Human trafficking occurs when someone is compelled to work or engage in commercial sex through force, fraud, or coercion by a third-party exploiter, or when a minor is involved in commercial sex. Certain populations face an elevated risk of human trafficking due to systemic barriers, including economic and racial inequity. Human trafficking does not require movement – it can happen to someone in their own community or home. It is a pressing issue found in every industry across the United States and around the world, affecting over 50 million people worldwide.
While the magnitude of this issue can feel overwhelming, United Way has found that by improving access to health, education, and economic mobility, we are empowering community members and tackling issues like poverty and homelessness that increase vulnerability to human trafficking. By leveraging our unique and longstanding position as a trusted community stakeholder, we have the power to stop human trafficking before it starts and support survivors to heal and thrive.
Drawing on existing expertise, programs, and local connections, United Way of Greater Atlanta, Metro United Way in Louisville, United Way of Southern Nevada, and United Way of Southern Cameron County have all demonstrated the power of United Way to combat human trafficking.
United Against Human Trafficking
United Way of Greater Atlanta (UWGA) noticed a significant overlap in their community among unhoused women and girls and sex trafficking survivorship. To improve support services for this vulnerable population, UWGA collaborated with local service providers to launch the Case Management Training Academy (CMTA), which provides training for direct service providers to improve identification and services for survivors. By integrating their efforts to combat housing insecurity and human trafficking, UWGA collaborated with local partners to provide safe and culturally competent housing assistance to survivors in the community. UWGA also used their grant funding to provide direct cash assistance to survivors, contributing to their financial and housing stability. Hailey, a trafficking survivor, was a part of the transitional housing program at UWGA’s partner agency, House of Cherith, when she joined UWGA’s direct cash transfer program. Through this program, Hailey was able to save enough money to move into her own apartment last year!

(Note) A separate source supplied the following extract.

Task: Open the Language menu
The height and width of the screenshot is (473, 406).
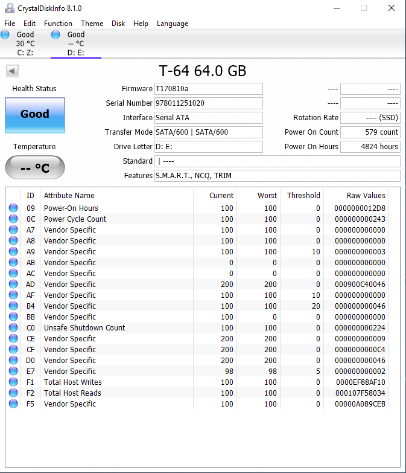Action: click(x=173, y=24)
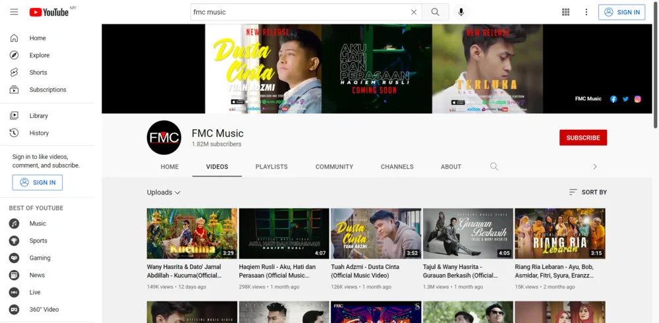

United Way of Southern Nevada (UWSN) has focused its anti-trafficking efforts on coalition building to advocate for improved policies and legislation in their state. The UWSN team helps lead a Policy Council of survivor and ally community leaders in the Las Vegas area to achieve shared priorities. The group has successfully advocated for new policies and state legislation supporting anti-trafficking education, victim and survivor human rights and services, and decreasing the demand for commercial sexual exploitation. To date, eight bills related to human trafficking have been passed due to the work of the Policy Council.
Metro United Way (MUW) of Louisville, Kentucky convened a steering committee of colleagues with lived experience, and stakeholders from child welfare, legal services, government, and social service in the local anti-trafficking ecosystem. The group conducted research on existing programs for survivors and those at risk in the Louisville Metro Area before publishing a Landscape Analysis and inviting additional community members into the conversation. Equipped with new insights into existing programs and needs, MUW established the United Community Referral Program and distributed micro-grant funding to fill the gaps in services in the community.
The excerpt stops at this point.